■ Exercise passage:

---+---

Landmark-Independent Method to Determine Midsagittal Plane and Its Clinical Application in Craniomaxillofacial Trauma.

PURPOSE: The purpose of this study was to explore new landmark-independent methods suitable for determining the midsagittal plane (MSP) in patients with craniomaxillofacial trauma and its clinical application.

MATERIALS AND METHODS: Preoperative spiral computed tomography data of 25 patients with craniomaxillofacial trauma were imported into Mimics software (Materialise, Leuven, Belgium) to reconstruct 3-dimensional skull models. In the experimental group, the MSP was determined by different landmarks that were clear, were scattered, and did not have displacement according to the types of fractures. In the control group, the MSP was determined by a traditional landmark-dependent method based on the nasion, posterior nasal spine, and anterior nasal spine. After virtual fracture reduction, facial symmetry was determined to verify the reliability of both the landmark-dependent and landmark-independent methods.

RESULTS: By use of the landmark-independent method proposed in this study, the minimal, maximal, and average registered distance between the skull model after reduction and the mirror skull model was 0.5531, 1.2065, and 0.8287 mm, respectively. By use of the traditional landmark-dependent method, the minimal, maximal, and average registered distance between the skull model after reduction and the mirror skull model was 0.7914, 1.9415, and 1.2250 mm, respectively. When an average distance of less than 1.5 mm between the 2 registered models was set as the criterion for qualified fracture reduction, all 25 cases in the experimental group had qualified reduction whereas 9 cases in the control group had unqualified reduction (P < .05).

CONCLUSIONS: Compared with the traditional landmark-dependent system, the landmark-independent method is more reliable in determining the MSP in patients with craniomaxillofacial trauma. Selection of different landmarks in different types of fractures makes it more precise to reconstruct the MSP and can guide virtual reduction of fractures more effectively, which lays the foundation for subsequent surgical navigation and guide-plate printing. The method is easy to perform and appropriate for digital evaluation of surgery.

---+---

■ Recorded information:
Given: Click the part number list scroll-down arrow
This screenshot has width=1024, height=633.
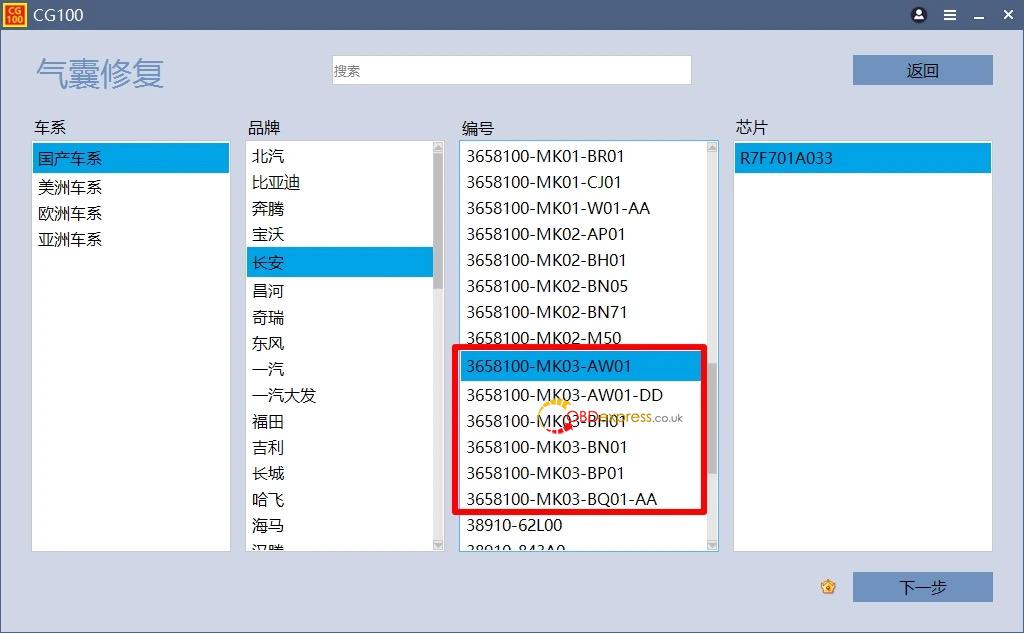Looking at the screenshot, I should point(712,545).
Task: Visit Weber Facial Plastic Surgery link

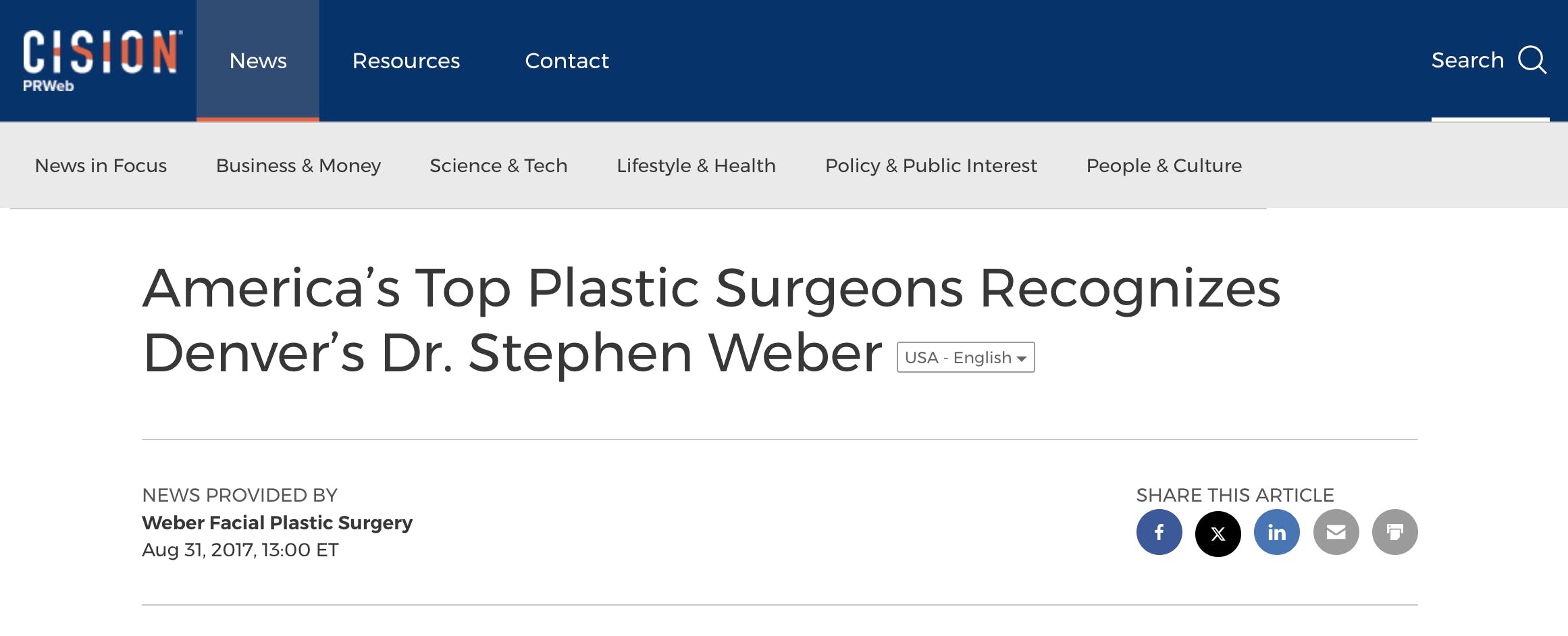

---+---

■ Exercise aim: Copy from the midsagittal plane abstract the words from "PURPOSE: The purpose" up to and including "its clinical application.". This data has no connection to the midsagittal plane abstract.

■ Written solution:
PURPOSE: The purpose of this study was to explore new landmark-independent methods suitable for determining the midsagittal plane (MSP) in patients with craniomaxillofacial trauma and its clinical application.